The black boxes, the size of a proverbial bread box, can survive in up to 20,000 feet of water, and they emit a pinging sound. But water temperatures can affect the distance that sound travels, and the mountainous ocean floor can block the signal, which is only guaranteed to last about 26 more days.
The information the black boxes hold is critical: The cockpit voice recorder would have the last two hours of conversation recorded; the flight data recorder could hold information about as many as 400 systems on the plane to help investigators piece together the puzzle.
"We have to find that," Nance said. "This is a whole new class of airplane, not just the Airbus, but Boeings like it. We have to know what happened."
"It's down there," Nance said. "It'll be mangled, but it's down there."
"If they can't get that black box, they've got quite a detective story to sort out to try to determine the cause," Ballard said.
U.S. accident investigators have been asked to assist in the recovery effort. Several other teams of people on planes and ships are also making their way to the remote crash site some 400 miles from Brazil's Fernando de Noronha islands, carrying equipment to recover debris. A French search and exploration ship, due on site Friday, is equipped with robots that can plunge about 20,000 feet underwater to help recover wreckage.

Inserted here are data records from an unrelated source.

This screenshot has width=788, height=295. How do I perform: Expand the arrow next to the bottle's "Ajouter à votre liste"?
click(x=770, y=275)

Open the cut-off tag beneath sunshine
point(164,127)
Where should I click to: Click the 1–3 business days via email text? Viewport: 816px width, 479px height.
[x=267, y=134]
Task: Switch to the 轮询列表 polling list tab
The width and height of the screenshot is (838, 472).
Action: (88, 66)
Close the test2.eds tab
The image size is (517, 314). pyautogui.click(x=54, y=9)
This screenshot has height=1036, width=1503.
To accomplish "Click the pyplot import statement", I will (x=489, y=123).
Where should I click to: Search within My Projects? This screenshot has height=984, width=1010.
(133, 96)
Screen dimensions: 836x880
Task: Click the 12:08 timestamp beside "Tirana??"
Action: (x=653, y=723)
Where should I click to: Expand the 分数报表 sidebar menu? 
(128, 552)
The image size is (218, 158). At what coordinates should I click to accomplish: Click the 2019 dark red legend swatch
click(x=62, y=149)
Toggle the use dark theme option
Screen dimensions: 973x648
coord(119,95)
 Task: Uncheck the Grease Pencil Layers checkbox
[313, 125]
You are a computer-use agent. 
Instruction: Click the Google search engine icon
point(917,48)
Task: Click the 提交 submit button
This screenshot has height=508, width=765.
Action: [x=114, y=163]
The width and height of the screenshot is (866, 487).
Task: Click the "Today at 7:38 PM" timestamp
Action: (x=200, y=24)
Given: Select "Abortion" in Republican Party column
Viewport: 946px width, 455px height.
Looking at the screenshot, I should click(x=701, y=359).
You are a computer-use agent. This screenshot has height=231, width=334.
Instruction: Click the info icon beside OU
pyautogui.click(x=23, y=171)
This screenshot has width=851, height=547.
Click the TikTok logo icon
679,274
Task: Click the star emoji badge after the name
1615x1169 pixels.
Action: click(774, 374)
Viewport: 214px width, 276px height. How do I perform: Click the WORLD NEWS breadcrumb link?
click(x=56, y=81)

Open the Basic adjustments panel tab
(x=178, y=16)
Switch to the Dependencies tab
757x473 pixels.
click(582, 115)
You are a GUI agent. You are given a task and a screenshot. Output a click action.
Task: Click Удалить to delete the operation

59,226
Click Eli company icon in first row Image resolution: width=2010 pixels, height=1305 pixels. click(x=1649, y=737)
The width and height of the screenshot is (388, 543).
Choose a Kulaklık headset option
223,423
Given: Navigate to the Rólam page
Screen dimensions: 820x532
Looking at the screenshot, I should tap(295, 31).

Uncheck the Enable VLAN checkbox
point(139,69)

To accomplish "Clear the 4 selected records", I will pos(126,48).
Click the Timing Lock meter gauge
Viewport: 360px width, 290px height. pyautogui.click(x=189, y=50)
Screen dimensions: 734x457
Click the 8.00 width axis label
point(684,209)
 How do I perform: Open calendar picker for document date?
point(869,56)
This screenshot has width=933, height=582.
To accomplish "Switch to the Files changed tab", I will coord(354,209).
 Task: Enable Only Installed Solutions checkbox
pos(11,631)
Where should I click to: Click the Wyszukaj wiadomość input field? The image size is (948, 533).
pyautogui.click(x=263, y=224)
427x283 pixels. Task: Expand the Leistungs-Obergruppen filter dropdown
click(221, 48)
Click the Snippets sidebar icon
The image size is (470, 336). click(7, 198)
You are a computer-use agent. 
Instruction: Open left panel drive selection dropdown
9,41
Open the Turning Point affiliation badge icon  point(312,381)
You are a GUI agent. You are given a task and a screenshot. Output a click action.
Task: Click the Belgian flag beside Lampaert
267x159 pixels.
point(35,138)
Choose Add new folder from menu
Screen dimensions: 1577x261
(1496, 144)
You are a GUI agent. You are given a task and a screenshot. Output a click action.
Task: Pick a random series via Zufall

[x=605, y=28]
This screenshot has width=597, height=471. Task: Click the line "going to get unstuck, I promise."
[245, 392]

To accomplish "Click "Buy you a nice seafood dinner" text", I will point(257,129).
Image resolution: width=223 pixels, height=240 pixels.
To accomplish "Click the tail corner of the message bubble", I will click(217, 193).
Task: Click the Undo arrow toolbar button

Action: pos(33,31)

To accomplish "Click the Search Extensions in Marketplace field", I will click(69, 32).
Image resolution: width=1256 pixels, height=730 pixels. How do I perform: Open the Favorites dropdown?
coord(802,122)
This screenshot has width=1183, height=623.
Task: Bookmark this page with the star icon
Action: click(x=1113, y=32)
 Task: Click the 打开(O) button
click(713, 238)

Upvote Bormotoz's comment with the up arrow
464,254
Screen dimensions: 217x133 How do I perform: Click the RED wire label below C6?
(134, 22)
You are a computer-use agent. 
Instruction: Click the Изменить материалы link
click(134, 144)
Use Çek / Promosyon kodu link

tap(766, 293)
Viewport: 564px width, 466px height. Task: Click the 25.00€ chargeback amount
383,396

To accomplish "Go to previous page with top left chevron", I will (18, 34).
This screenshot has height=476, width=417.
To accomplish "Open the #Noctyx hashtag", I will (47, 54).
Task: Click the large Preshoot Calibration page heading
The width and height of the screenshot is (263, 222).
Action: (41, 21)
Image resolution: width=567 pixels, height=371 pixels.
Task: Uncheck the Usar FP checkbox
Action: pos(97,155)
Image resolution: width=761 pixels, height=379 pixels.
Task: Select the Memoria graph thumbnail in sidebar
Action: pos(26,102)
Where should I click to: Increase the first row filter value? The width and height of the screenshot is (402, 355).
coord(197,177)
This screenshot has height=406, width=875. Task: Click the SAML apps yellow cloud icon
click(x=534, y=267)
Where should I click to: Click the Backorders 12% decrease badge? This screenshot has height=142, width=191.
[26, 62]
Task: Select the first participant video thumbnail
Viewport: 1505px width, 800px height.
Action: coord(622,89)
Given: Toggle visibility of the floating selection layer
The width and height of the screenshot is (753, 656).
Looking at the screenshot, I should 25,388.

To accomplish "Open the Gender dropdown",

"Heavy objects will go to the bottom very, very rapidly," Ballard said. "Lighter objects are carried for great distances, much like the lifeboats of the Titanic were miles and miles away from where we actually found the Titanic. And in many ways, the debris they're finding are like the lifeboats of the Titanic, floating on the surface, being carried further and further."
But recovering debris in this part of the ocean may not be easy.
"That's like searching for an airplane in the surface of the mountains. You could be very close and not be able to see the wreckage," said John Hansman, a professor of aeronautics and astronautics at the Massachusetts Institute of Technology.
"There is never, ever just one cause to an airline accident," Nance said. "Never has been, never will be."
Developments this week have confirmed the complexity of the puzzle as searchers pinpoint debris and assess the weather.
"I can't remember an accident in quite some time, if ever, that has raised the level of concern in the pilot community as much as this one has," Nance said.
"Those of us who are pilots are really apprehensive about what happened here because when you're out over the water at altitude, this sort of thing is never supposed to happen," he added.
Confirmed by the pilot's message, the plane is thought to have encountered severe thunderstorms and lightning or a combination of both. The four-year-old Airbus jet did have sophisticated radar that should have helped the pilots try to skirt any violent weather.
French Transport Minister Jean-Louis Borloo said Tuesday he did not believe bad weather alone could have brought the plane down. He also brushed off the idea that terrorism or a hijacking could be involved.
Still, Ken Reeves, director of forecasting operations at Accuweather.com, said towering thunderstorms, fairly common over that area of the Atlantic, could have been a challenge.